A good friend of ours who is following our Mars Mission received a sponsored message in his following feed yesterday. It was about a 4D experience and it featured an image of Jason Bourne (or Matt Damon as he's sometimes known) in the lead role of The Martian. (Swipe to picture 2 above).
Now anybody who's anybody will have seen the step change in my work recently. And it came from the calling I received when 'The Martian' newspaper asked me to go to the red planet by featuring me in a front page advert with me in a space helmet. (If you are new, it can see it in a previous post and it says Bring Norm To Mars).
But we all know that sneaky instagram will see the kind of thing you like, then put appropriate sponsored adverts in your following feed. I like it. I think it's cunning and clever.
But the friend who sent Jason Bourne to me yesterday needed a bit of cheering up, so I told him that my Ghost Writer had been dancing throughout the morning to various musical genres in a t-shirt that naughtily said 'Do It In A Van' - but to spice things up a bit he would find some new accessories and send a picture over. After looking for an hour for one particular item to accessorise himself with, the Ghost was about to give up.

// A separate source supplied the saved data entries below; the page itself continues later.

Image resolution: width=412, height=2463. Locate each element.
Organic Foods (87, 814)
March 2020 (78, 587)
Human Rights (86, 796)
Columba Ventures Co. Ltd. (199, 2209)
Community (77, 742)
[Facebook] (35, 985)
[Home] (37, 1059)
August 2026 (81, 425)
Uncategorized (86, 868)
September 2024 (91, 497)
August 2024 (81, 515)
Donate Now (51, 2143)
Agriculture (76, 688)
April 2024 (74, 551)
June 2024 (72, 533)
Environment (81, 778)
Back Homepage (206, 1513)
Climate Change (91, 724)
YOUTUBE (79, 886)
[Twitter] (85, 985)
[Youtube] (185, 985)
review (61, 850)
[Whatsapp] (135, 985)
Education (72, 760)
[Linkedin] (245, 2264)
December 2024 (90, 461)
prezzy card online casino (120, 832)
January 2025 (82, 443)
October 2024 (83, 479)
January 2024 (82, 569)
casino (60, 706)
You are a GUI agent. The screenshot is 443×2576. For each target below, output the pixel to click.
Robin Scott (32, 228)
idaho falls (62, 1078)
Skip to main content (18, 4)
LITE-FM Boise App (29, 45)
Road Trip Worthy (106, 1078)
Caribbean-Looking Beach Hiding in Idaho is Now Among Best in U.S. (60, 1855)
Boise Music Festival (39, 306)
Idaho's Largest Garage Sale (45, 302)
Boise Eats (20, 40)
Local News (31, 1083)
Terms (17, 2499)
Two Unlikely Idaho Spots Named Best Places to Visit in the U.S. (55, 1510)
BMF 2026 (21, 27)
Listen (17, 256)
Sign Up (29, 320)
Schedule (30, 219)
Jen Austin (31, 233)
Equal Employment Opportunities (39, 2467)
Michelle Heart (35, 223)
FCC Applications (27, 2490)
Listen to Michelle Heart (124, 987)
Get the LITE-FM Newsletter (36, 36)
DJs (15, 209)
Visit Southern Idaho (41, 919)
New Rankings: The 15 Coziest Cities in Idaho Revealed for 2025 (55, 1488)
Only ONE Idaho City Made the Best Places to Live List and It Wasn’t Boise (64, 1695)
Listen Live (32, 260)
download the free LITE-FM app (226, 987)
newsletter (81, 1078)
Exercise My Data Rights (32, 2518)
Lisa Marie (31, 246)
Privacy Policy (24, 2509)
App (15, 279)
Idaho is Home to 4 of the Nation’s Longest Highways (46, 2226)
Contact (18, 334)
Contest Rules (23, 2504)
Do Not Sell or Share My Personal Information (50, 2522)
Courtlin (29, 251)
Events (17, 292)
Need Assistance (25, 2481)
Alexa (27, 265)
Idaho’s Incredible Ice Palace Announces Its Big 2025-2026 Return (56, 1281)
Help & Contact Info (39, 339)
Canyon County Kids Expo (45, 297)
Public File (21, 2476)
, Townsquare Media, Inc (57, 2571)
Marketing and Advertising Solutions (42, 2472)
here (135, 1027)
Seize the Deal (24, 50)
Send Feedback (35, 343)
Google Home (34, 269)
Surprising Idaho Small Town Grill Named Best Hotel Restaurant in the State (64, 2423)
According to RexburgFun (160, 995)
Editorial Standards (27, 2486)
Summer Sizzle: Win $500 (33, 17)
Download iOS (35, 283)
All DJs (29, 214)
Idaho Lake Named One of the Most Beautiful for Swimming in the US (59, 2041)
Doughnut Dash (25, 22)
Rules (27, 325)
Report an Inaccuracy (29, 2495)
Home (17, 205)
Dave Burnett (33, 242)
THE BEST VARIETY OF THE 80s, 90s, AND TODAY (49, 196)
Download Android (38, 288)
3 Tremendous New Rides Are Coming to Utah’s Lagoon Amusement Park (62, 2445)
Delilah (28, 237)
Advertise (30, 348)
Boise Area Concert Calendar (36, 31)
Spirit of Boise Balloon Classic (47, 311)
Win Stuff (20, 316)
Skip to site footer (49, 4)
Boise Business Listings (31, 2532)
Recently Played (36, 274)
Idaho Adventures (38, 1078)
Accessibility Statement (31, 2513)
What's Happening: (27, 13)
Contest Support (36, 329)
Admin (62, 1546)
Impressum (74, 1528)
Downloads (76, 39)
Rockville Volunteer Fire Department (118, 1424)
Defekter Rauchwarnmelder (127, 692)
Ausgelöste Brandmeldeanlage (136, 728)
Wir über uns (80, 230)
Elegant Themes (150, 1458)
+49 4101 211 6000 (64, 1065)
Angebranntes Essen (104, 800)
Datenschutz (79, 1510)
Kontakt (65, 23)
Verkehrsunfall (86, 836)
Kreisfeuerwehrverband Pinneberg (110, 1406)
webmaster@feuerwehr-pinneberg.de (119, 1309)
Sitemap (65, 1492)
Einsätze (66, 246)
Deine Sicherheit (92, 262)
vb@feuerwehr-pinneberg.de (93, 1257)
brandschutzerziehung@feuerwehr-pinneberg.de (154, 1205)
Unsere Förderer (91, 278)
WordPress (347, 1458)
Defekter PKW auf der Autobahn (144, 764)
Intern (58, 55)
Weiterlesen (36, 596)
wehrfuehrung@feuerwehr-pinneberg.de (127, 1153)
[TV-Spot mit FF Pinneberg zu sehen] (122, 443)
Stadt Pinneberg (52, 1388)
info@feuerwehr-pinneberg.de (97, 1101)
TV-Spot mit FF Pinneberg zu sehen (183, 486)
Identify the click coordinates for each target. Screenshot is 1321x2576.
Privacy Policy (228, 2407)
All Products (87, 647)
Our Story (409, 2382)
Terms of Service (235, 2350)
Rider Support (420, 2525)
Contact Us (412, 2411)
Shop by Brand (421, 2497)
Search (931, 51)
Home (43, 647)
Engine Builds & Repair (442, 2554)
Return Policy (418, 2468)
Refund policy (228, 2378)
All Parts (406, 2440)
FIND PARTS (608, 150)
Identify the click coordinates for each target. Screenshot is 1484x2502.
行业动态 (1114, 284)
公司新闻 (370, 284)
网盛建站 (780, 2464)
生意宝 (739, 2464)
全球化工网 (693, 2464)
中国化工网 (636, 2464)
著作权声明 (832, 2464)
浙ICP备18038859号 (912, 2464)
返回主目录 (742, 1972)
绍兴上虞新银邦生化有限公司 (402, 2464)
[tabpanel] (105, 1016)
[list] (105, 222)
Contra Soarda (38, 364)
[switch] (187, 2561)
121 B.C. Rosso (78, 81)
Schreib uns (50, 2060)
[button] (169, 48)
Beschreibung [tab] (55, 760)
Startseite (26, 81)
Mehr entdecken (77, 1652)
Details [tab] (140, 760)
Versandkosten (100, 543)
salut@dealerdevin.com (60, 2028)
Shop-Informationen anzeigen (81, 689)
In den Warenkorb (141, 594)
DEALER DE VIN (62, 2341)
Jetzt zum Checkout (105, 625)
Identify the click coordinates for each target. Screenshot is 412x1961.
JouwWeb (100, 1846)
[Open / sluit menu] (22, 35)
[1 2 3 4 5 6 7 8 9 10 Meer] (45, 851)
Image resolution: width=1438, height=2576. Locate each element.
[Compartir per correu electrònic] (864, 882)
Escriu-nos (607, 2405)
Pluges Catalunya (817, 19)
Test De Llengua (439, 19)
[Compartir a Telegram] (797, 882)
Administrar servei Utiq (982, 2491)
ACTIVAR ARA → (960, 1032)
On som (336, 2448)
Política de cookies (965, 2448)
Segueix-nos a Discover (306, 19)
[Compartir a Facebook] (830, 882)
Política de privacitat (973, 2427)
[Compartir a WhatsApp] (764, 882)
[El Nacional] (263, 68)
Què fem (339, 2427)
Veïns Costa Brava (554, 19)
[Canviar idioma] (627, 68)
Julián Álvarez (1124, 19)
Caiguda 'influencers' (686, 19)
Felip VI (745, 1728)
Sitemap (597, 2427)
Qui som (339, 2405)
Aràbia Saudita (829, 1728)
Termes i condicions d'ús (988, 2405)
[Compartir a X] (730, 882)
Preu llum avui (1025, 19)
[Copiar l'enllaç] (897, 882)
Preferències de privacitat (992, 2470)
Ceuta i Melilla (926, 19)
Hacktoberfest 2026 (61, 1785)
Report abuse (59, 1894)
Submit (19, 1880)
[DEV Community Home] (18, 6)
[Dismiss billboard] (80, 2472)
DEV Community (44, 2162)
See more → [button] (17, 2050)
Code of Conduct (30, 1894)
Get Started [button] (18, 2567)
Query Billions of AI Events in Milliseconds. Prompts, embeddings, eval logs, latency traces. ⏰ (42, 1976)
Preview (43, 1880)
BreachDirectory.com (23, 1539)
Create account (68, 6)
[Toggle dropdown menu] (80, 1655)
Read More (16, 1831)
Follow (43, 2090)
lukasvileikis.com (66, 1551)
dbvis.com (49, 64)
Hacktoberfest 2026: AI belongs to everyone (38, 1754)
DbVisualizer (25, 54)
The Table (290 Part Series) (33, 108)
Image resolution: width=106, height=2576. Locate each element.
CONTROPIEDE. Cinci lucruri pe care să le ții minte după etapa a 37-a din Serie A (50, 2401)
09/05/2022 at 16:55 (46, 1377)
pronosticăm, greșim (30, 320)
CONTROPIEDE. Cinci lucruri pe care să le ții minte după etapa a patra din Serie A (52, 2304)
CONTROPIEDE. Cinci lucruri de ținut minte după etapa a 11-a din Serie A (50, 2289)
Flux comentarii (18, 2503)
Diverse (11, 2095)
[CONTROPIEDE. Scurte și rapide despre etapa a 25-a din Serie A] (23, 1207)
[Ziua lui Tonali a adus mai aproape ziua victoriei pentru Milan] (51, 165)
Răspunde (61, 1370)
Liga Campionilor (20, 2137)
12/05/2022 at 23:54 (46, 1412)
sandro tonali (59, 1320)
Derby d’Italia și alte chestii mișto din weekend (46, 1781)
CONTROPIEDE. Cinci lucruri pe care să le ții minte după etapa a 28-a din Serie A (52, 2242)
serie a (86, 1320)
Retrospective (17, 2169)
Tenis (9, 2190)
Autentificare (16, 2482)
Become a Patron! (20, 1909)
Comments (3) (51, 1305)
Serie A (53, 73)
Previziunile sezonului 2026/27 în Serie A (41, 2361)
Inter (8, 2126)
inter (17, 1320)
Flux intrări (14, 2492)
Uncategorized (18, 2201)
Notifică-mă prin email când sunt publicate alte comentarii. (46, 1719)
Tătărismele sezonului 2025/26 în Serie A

But he opened one last cupboard and found a sealed roll of duct tape. Then we both remembered something! Every day we try to update the profile wording on our homepage here, just to confuse people. And on one particular day we wrote a quote from The Martian (see picture 3). It goes....
....Yes, of course duct tape works in a near-vacuum. Duct tape works anywhere. Duct tape is magic and should be worshipped...
So my Ghost Writer opened the duct tape, cut three strips off and stuck them to his head, to look not too dissimilar to Arnold Schwarzenegger in Commando.
This brought great joy to our friend in need and it's had other side benefits too. We decided that to prove that it will be the actual Ghost Writer doing the shuffle dance on the video that will be posted here before I leave for Mars, he will put this tape on his head. No moon landing type fakery can then take place and you will all be true believers.